Mereka juga berdusta atas nama Ja’far Ash-Shadiq, alim yang menjadi lautan ilmu ini! dikatakan oleh mereka telah bersabda: “Mut’ah itu adalah agamaku dan agama bapak-bapakku. Yang mengamalkannya, mengamalkan agama kami dan yang mengingkarinya mengingkari agama kami, bahkan ia memeluk agama selain agama kami. Dan anak dari mut’ah lebih utama dari pada anak istri yang langgeng. Dan yang mengingkari mut’ah adalah kafir murtad.” (Tafsir Manhaj Asshadiqin Fathullah Al-Kasyani hal.356)

Mereka juga berbohong atas nama Rasulullah Shallallahu ‘Alaihi wasallam, mereka mengatakan bahwa beliau bersabda: “’Barangsiapa melakukan mut’ah sekali dimerdekakan sepertiganya dari api neraka, yang mut’ah dua kali dimerdekakan dua pertiganya dari api neraka dan yang melakukan mut’ah tiga kali dimerdekakan dirinya dari neraka.”
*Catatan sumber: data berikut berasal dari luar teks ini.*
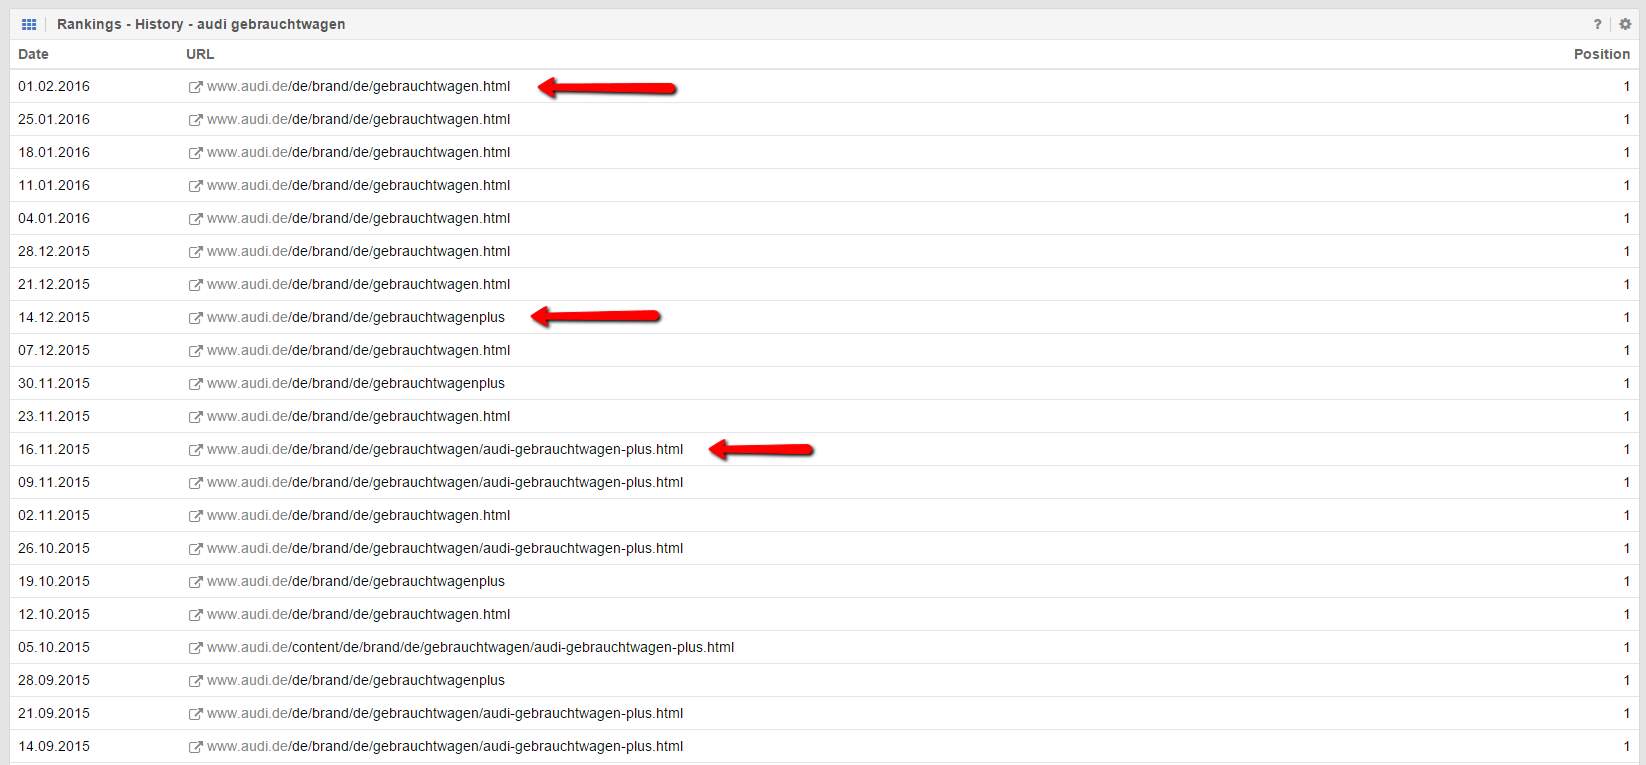
Task: Click external link icon for 05.10.2015 row
Action: (195, 648)
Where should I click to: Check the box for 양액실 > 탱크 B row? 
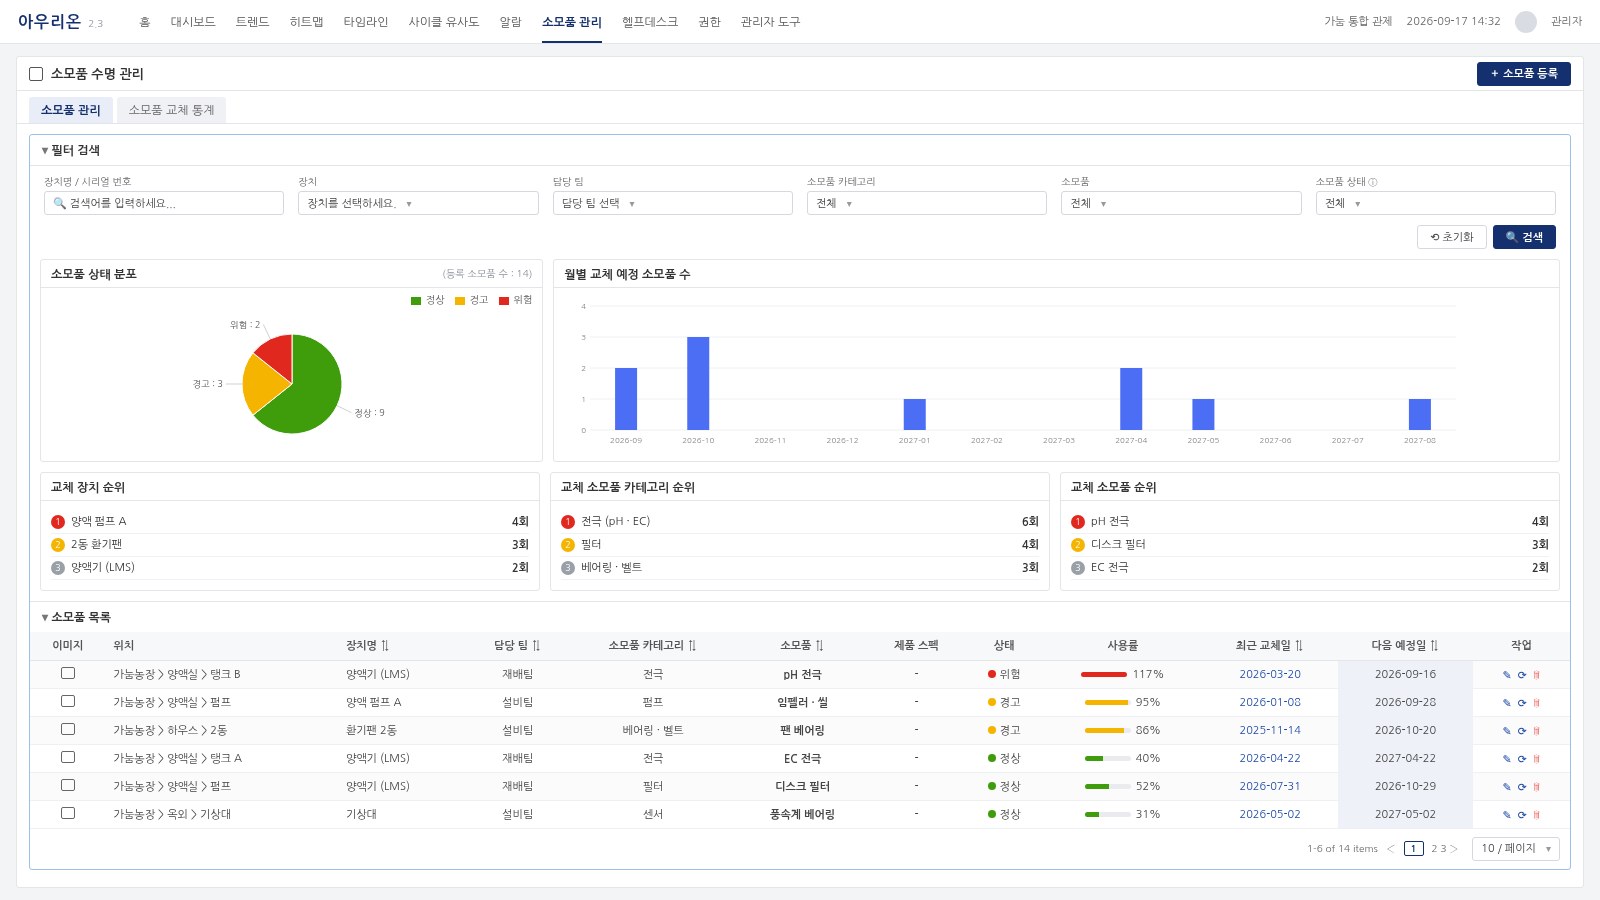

Mereka menambah tingkat kejahatan dn kesesatan merea dengan meriwayatkan atas nama Rasulullah Shallallhu‘alihi wasallam: “Barangsiapa melakukan mut’ah dengan seorang wanita Mukminah, maka seoloh-olah dia telah berziarah ke Ka’bah (berhaji sebanyak 70 kali).(‘Ujalah Hasanah Tarjamah Risalah Al Mut’ah oleh Al-Majlisi Hal.16).

Mut’ah, Rukun, Syarat dan Hukumnya

Fathullah Al-Kasyani menukil di dalam tafsirnya sebagai berikut, “Supaya diketahui bahwa rukun akad mut’ah itu ada lima: Suami, istri, mahar, pembatasan waktu (Taukit) dan shighat ijab qabul.” (Tafsir Manhaj Asshadiqin Fathullah Al-Kasyani hal.357)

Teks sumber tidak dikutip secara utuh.